Così è partita la petizione. «In pochi giorni abbiamo oltrepassato 12.000 adesioni alla nostra petizione limitata alla prosecuzione della Dad per le sole scuole superiori - continuano dall'organizzazione datoriale - se avessimo esteso la richiesta agli altri ordini di scuole, come ci hanno chiesto in tantissimi, quel numero sarebbe oggi più che doppio. È la conferma che una maggioranza silenziosa è preoccupata per questo rischio e vuole responsabilmente salvaguardare vite umane e attenuare le sofferenze».


Intanto, ieri, con una nota agli Uffici scolastici regionali, il capo dipartimento del ministero dell'Istruzione Marco Bruschi ha inviato l'ordinanza del ministro della Salute del 24 dicembre scorso che rimodula la partecipazione delle didattica in presenza alle superiori al 50 sino al 15 gennaio. «Ricordo che si tratta di disposizioni non derogabili», scrive il capo dipartimento del ministero, che aggiunge: «Il prezioso lavoro che tutti avete svolto per rispettare il 75% è, di fatto, rinviato per la sua attuazione».

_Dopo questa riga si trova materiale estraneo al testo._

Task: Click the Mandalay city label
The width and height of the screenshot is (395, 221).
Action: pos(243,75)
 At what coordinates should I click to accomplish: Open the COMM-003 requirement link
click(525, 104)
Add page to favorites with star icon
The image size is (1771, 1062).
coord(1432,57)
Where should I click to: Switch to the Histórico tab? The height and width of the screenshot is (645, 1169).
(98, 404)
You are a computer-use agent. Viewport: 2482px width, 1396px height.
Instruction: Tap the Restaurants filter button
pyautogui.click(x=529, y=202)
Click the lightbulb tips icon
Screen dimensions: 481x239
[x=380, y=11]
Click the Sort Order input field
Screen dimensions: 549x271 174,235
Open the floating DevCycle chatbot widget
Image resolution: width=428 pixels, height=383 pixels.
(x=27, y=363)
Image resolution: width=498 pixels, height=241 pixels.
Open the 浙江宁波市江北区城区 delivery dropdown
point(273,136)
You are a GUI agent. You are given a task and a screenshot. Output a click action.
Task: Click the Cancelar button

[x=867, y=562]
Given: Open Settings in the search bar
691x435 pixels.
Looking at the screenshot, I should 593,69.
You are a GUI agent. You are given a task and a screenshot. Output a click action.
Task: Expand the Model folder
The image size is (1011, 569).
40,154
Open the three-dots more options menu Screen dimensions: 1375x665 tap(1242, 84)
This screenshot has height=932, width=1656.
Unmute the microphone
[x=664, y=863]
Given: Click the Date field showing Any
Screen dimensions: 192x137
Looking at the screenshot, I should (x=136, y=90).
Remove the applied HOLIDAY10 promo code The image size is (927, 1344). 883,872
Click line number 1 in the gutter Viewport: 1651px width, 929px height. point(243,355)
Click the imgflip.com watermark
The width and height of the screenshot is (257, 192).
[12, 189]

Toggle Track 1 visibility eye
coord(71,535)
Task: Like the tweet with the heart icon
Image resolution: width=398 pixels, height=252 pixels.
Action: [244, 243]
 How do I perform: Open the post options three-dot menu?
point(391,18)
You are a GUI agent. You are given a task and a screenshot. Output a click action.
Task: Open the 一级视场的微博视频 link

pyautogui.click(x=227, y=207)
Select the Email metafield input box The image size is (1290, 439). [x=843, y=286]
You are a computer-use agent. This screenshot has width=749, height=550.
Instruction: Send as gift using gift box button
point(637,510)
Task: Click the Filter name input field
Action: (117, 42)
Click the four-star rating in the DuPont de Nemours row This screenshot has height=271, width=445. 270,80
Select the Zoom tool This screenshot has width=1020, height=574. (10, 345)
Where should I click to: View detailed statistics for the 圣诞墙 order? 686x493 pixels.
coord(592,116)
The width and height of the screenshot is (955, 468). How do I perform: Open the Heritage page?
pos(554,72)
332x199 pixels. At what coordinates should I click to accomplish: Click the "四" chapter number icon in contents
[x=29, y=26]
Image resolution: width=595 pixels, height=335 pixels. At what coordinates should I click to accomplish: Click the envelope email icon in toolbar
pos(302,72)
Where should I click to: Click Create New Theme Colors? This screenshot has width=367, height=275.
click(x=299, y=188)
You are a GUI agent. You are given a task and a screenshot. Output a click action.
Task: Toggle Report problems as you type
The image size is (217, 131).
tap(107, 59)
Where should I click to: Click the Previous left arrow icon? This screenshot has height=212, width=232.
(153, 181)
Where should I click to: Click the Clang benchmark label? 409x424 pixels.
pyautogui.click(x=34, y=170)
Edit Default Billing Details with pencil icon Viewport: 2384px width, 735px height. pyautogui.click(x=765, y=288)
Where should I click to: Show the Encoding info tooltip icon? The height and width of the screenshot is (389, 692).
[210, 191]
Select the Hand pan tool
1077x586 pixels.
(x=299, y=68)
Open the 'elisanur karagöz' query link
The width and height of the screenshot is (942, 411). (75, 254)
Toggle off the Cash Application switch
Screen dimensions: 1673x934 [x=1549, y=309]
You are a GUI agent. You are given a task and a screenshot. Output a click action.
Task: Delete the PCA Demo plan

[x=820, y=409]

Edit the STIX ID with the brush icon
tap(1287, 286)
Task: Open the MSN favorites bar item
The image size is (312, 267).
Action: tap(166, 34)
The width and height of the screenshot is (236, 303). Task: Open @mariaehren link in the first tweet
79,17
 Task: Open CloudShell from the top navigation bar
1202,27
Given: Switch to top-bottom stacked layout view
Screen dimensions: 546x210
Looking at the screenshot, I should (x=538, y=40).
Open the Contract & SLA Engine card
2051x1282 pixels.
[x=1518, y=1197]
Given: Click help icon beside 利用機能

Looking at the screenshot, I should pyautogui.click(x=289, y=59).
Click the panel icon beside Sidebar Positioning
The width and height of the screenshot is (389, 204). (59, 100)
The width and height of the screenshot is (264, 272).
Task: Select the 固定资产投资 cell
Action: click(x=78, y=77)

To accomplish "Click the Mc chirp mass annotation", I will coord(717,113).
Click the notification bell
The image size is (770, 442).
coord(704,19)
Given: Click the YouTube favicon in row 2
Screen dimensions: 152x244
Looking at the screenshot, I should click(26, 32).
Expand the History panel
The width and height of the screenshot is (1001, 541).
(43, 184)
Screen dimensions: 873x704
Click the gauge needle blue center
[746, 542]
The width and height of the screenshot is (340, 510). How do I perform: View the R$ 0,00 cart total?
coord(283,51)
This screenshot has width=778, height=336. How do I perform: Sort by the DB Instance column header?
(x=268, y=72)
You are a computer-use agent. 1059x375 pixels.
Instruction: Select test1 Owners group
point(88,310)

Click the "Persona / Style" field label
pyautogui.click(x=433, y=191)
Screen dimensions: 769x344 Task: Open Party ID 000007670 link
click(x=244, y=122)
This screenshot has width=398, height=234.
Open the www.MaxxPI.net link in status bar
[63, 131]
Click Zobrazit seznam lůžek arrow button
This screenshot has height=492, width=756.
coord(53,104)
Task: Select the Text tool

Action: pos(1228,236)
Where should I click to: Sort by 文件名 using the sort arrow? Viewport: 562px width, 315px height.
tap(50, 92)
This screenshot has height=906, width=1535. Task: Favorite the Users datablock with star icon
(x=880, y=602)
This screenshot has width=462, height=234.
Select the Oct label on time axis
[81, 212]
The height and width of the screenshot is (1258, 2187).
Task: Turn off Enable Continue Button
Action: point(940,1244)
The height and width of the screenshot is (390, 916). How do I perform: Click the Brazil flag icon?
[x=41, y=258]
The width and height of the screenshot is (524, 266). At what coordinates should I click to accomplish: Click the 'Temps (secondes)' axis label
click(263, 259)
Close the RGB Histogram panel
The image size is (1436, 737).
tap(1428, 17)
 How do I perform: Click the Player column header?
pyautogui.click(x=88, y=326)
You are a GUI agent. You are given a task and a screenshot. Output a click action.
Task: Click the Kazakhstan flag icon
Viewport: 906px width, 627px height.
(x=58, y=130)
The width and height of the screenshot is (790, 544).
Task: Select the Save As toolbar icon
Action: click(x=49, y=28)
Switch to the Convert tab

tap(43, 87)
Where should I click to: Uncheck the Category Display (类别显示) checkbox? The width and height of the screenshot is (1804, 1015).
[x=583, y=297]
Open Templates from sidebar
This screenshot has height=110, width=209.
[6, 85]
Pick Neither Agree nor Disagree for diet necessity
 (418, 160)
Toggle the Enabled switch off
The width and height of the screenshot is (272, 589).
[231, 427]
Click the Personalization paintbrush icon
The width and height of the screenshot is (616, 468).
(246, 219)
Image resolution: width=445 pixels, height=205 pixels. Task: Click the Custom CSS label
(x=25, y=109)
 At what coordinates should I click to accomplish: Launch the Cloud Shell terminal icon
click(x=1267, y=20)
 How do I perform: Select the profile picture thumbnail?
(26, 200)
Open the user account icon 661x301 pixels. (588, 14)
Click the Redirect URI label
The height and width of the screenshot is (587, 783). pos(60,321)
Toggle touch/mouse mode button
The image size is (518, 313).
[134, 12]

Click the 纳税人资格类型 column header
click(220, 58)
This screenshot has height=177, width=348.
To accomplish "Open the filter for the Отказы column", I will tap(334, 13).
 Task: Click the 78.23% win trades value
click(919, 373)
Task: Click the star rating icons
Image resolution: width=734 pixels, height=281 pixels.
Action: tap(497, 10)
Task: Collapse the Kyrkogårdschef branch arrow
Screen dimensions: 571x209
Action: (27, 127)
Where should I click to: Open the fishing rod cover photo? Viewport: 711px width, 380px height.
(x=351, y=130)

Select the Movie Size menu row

Quindi, si torna in classe dal 7 al 15 gennaio, non c'è petizione che tenga, a meno che i dati dei primi giorni dell'anno che sta per arrivare non siano così catastrofici da indurre, ancora una volta, alla prudenza.


Proseguono, nel frattempo, i tavoli prefettizi per mettere a punto gli ultimi dettagli sul trasporto pubblico locale. Ieri sono arrivate anche le rassicurazioni del ministro alle Infrastrutture e ai Trasporti, Paola De Micheli, «Il 7 gennaio le scuole secondarie riprendono ed è tutto è pronto. Un vestito organizzativo fatto con i prefetti che hanno organizzato i modelli di trasporto pubblico locale per riaprire la scuola fino al 75% in presenza per gli studenti - sottolinea -. Il ministro della Salute ha deciso che nella prima settimana si riaprirà fino al 50% in presenza, ma noi saremo pronti da subito al 75%. I mezzi pubblici, invece, saranno pieni al 50%». Anche la Puglia è pronta. A Lecce per il 4 gennaio è stata già fissata l'ultima riunione in prefettura sui trasporti, mentre l'altro ieri c'è stato un tavolo con l'Ufficio scolastico provinciale per decidere gli orari di ingresso e di uscita per gli studenti. Stesso copione pure nelle altre province pugliesi. E sui doppi turni infuria la polemica dei presidi pugliesi: «Così si penalizzano gli studenti, costretti a tornare a casa nel pomeriggio, e i docenti che, se hanno cattedre in comuni doversi, dovranno fare i salti mortali».